START Records supplied
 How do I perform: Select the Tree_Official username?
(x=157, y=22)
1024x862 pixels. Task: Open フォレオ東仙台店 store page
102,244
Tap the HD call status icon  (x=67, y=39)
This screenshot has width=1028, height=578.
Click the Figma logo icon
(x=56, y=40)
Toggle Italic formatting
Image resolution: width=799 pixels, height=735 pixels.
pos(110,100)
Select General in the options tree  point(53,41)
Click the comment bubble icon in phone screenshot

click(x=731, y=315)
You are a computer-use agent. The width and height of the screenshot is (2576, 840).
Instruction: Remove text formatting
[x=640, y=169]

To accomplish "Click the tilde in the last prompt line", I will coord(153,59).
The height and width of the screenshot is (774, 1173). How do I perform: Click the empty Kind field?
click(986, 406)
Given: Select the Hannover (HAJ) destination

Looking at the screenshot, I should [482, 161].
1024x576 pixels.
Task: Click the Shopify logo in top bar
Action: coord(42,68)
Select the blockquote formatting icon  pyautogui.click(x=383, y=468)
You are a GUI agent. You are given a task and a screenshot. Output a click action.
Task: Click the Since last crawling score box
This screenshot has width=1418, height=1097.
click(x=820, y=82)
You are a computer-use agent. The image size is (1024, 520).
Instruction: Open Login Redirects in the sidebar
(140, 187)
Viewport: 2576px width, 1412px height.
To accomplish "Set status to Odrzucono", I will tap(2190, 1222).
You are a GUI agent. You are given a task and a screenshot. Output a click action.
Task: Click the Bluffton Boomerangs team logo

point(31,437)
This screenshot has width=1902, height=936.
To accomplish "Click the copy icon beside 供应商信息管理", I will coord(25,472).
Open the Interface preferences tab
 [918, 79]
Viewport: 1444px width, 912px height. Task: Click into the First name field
END Records supplied
Work required:
Line count for the string "Viewport": please say how many lines in the entries above contain it, with no other words.

Exercise output:
2